Б_а_л_ь_з_а_м_и_н_о_в. Для меня все равно.
К_р_а_с_а_в_и_н_а. Что же станешь на суде говорить? Какие во мне пороки станешь доказывать? Ты и слов-то не найдешь; а и найдешь, так складу не подберешь! А я и то скажу, и другое скажу; да слова-то наперед подберу одно к другому. Вот нас с тобой сейчас и решат: мне привилегию на листе напишут..."
Хотя Островский-младший не спешил оказать особых успехов по службе, отец при первой возможности перевел его в более современное и солидное учреждение - Московский коммерческий суд, где сам в ту пору исполнял должность присяжного стряпчего. 10 декабря 1845 года Островский приступает к новым своим обязанностям в здании Коммерческого суда на Моховой, недалеко от университета.
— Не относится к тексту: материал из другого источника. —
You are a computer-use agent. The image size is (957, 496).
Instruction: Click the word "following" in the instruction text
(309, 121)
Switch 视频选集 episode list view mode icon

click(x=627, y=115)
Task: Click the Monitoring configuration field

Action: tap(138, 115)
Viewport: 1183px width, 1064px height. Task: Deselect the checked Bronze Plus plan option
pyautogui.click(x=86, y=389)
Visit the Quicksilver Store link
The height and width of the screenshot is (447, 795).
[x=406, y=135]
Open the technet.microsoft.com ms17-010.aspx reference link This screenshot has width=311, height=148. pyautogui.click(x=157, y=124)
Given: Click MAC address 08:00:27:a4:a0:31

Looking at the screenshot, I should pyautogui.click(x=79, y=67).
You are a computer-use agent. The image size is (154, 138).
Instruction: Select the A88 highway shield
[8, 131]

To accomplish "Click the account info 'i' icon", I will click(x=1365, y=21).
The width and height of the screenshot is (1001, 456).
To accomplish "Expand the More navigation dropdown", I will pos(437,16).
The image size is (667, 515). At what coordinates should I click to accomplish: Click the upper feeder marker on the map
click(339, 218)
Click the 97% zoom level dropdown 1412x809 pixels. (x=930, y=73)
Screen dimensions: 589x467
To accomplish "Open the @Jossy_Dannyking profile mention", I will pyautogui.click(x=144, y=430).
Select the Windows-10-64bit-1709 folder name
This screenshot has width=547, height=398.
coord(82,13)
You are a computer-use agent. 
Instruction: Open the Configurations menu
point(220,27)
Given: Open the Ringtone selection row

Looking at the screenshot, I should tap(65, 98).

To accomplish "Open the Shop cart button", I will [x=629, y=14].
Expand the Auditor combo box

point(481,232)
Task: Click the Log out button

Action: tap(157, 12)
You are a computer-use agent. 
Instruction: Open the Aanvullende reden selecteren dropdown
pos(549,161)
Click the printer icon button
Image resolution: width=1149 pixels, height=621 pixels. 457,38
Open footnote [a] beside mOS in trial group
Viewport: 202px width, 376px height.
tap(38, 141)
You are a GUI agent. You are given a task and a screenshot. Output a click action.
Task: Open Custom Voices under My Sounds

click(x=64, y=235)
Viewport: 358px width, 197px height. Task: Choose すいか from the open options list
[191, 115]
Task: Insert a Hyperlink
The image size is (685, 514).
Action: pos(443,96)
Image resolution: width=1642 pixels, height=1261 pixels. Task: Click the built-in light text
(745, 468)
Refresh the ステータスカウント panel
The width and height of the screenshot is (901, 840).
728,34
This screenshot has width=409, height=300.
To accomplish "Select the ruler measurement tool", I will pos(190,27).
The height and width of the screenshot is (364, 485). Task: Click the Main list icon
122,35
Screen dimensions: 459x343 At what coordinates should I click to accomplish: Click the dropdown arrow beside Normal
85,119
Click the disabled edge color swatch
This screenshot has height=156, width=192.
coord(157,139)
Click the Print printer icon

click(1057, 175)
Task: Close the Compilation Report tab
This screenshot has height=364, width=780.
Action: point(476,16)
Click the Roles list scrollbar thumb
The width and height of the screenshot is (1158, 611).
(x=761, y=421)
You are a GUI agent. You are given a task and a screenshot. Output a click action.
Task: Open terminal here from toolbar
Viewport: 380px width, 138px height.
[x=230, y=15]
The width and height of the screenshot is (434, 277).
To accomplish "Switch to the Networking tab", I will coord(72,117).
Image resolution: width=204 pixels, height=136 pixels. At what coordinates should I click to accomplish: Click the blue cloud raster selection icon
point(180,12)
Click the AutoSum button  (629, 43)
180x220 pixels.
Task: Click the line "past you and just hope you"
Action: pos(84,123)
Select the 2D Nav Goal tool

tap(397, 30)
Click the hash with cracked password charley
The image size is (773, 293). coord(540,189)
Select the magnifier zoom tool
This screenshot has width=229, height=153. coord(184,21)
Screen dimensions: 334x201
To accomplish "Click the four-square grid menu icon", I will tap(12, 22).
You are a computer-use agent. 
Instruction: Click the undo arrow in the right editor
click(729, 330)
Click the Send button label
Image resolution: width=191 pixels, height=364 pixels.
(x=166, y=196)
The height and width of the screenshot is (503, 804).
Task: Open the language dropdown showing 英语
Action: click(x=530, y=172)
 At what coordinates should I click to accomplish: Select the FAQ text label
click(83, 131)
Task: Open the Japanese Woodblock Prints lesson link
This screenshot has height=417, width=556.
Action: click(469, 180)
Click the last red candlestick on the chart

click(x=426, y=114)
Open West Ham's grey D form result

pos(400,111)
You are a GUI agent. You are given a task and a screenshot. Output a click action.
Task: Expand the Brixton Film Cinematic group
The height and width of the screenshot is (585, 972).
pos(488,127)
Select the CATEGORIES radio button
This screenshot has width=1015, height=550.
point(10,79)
Вероятно, пристраивая сына, Николай Федорович намекнул председателю суда, что не так уж озабочен большим для него жалованьем и готов содержать его на свой счет: лишь бы он оказался при хорошем деле и получил возможность продвигаться по службе. Во всяком случае, жалованье Островскому было положено на первых порах по четыре рубля в месяц, то есть даже меньше минимального табельного, составлявшего для чиновника низшего ранга 5 рублей 62 с половиной копейки.
Николай Федорович не зря дорожил фирмой учреждения, куда рекомендовал сына. Московский коммерческий суд мог стать для толкового юриста почетным и доходным местом. При открытии суда в 1833 году его первый председатель С. И. Любимов произнес программную речь, в которой, между прочим, сказал: "Душа торговли есть кредит, но там нет кредита, где нет ни честности, ни правоты. Путь к честности указует нам чистая совесть, а к правоте - закон" 2.
Разумевший дело вмиг смекал, что стоит за этой торжественной ораторской фразой. Московские купцы, всякого рода Пузатовы и Большовы, охотно брали деньги в кредит, раздавали направо и налево векселя, но смерть как не любили возвращать заемный капитал, предпочитая идти на риск фальшивого банкротства. Они объявляли себя несостоятельными должниками, утаивая капитал, переводя имущество, дом и лавки на родственника - сына или зятя. Ложное банкротство прошло по Москве 30-40-х годов моровым поветрием.
Подобные мошенничества в области торговли и были подсудны Московскому коммерческому суду, в словесный стол которого поступил служить Александр Николаевич. В состав Коммерческого суда входили выборные от купцов, им было определено уставом разбираться с людьми своего же сословия в спорных торговых делах "более словесно, нежели письменно". Особенностью судопроизводства в Коммерческом суде было то, что изустные объяснения сторон не стеснялись ни обрядами, ни юридическими формулами. Истцу и ответчику разрешалось выступить каждому не более двух раз, их объяснения заносились в протокол, а спустя некоторый срок выносилось решение. Купцов привлекала в новом суде сравнительная простота и дешевизна производства дел (официальных судебных пошлин с просителей не брали).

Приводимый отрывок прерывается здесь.